WRITTEN REQUEST 1 >>
Which improvements does the gable roof beam abstract attribute to circular openings compared with quadrilateral ones? List every one.
WRITTEN REQUEST 2 >>
Can you reproduce everything in the gable roof beam abstract from "(quadrilateral or circular)" down to "the service limit.", word for word?

TEXT PASSAGE >>
Openings of Different Configurations  
 

Maryam Abdul Jabbar Hassan 

Department of Civil Engineering 
College of Engineering 
University of Baghdad 

Baghdad, Iraq 
maryemaj123@gmail.com  

Amer Farouk Izzet 

Department of Civil Engineering 
College of Engineering 
University of Baghdad 

Baghdad, Iraq 
amer.f@coeng.uobaghdad.edu.iq

 

 

Abstract—This paper demonstrates an experimental and 

numerical study aimed at comparing the influence of openings of 

different configurations on the flexural behavior of reinforced 
concrete gable roof beams. The experimental program consisted 

of testing six simply supported gable beams subjected to mid-

point concentrated load. The variable which has been 

investigated in this work was opening's configuration 

(quadrilateral or circular) with the same upper and lower chords 

depth. The results indicate improvement in the beams’ flexural 

behavior when circular openings were used compared with that 
of quadrilateral openings, represented by an increase in ultimate 

load capacity and a decrease in deflection at the service limit. 

Also, there was an enhancement in the ductility and rigidity of 

the beams. The results of the tested beams were verified by a 

nonlinear finite element program, ABAQUS (2018). Comparisons 

are presented and good agreement is shown between the 

predictions of the finite element analysis and the experimental 
results in terms of failure loads and load-deflection relations.

RAW RECORDS >>
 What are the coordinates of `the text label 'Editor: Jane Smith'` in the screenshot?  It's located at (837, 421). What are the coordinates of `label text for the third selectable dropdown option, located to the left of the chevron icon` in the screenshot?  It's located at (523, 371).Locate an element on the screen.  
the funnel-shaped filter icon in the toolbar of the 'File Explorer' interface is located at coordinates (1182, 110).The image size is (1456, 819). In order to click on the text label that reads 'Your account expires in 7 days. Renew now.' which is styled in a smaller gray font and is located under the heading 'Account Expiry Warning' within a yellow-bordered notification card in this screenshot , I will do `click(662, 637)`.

WRITTEN REPLY 1 >>
- An increase in ultimate load capacity
- A decrease in deflection at the service limit
- An enhancement in ductility
- An enhancement in rigidity

WRITTEN REPLY 2 >>
(quadrilateral or circular) with the same upper and lower chords 

depth. The results indicate improvement in the beams’ flexural 

behavior when circular openings were used compared with that 
of quadrilateral openings, represented by an increase in ultimate 

load capacity and a decrease in deflection at the service limit.